- [TASK OBJECTIVE]: Pick up the case summary on the EZCORP consulting agreement litigation, shown below, right after its last sentence and carry it forward.

- [DOCUMENT SECTION]:
------------------------------------
In re EZCORP INC. Consulting Agreement Derivative Litigation

Court of Chancery of Delaware
130 A.3d 934 (2016)
ELI5:

Rule of Law:

A dismissal with prejudice under Delaware Court of Chancery Rule 15(aaa) in a stockholder derivative action, entered before the plaintiff has been granted authority to represent the corporation, binds only the named plaintiff. Such a dismissal does not have a preclusive effect on the corporation or other stockholders due to the plain language of the rule, the substantive nature of derivative actions, and constitutional due process principles.


Facts:

  • EZCORP, Inc., a publicly traded Delaware corporation, was controlled by its stockholder Phillip Ean Cohen.
  • Beginning in 2004, EZCORP entered into a series of services agreements with Madison Park, LLC, an entity affiliated with Cohen.
  • Under these agreements, EZCORP paid Madison Park monthly fees for consulting services, with the fees increasing substantially over time, from $100,000 per month in 2004 to $600,000 per month by 2013.
------------------------------------
- [RECORDED INFORMATION]:
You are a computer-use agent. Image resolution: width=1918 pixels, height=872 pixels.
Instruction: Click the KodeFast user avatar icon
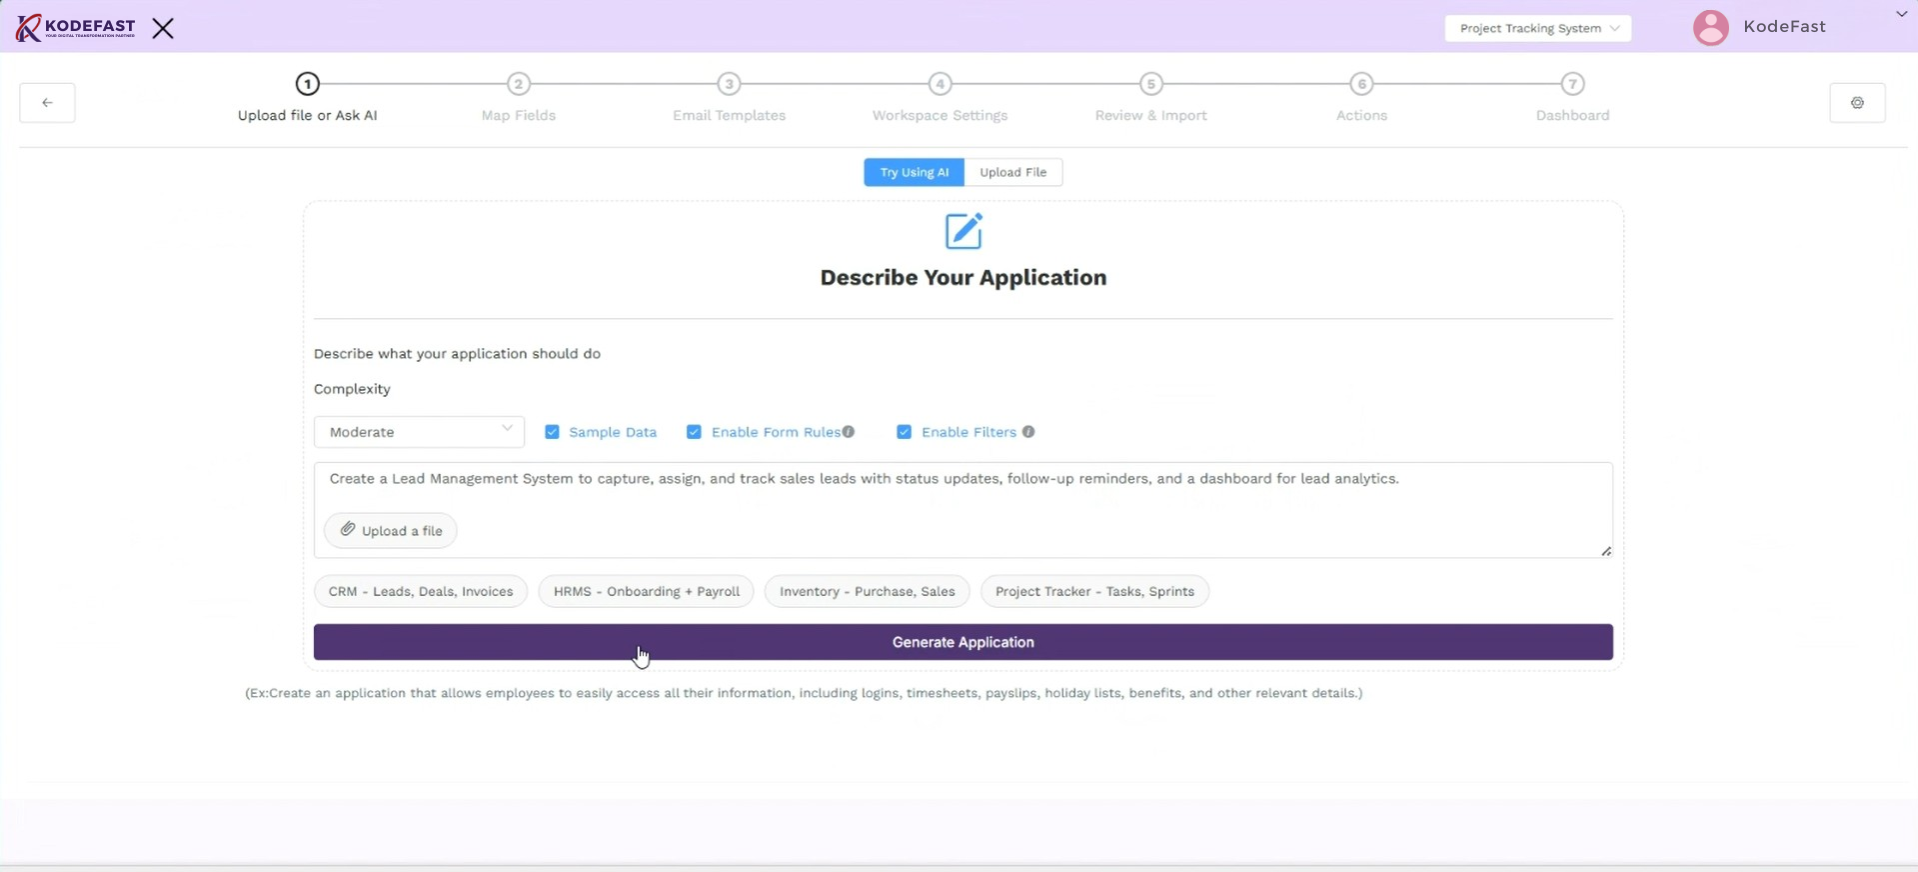click(x=1710, y=28)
------------------------------------
- [TASK ANSWER]:
  • Defendants Joseph J. Beal, William C. Love, and John Farrell were outside directors of EZCORP.
  • Love and Farrell served on the audit committee that approved the agreements with Madison Park for 2012 and 2013.
  • Beal, Love, and Farrell all served on the audit committee that approved the agreement with Madison Park for 2014.
  • Lawrence Treppel, an EZCORP stockholder, made a demand to inspect corporate books and records related to these agreements.
  • EZCORP refused Treppel's demand, claiming he had not shown a credible basis to infer wrongdoing.

Procedural Posture:

  • Lawrence Treppel filed a stockholder derivative action against directors Beal, Love, and Farrell, among others, in the Delaware Court of Chancery.
  • The complaint asserted claims for breach of fiduciary duty and waste of corporate assets.
  • Beal, Love, and Farrell filed a motion to dismiss the complaint under Court of Chancery Rules 12(b)(6) and 23.1.
  • Treppel filed an answering brief in opposition to the motion to dismiss.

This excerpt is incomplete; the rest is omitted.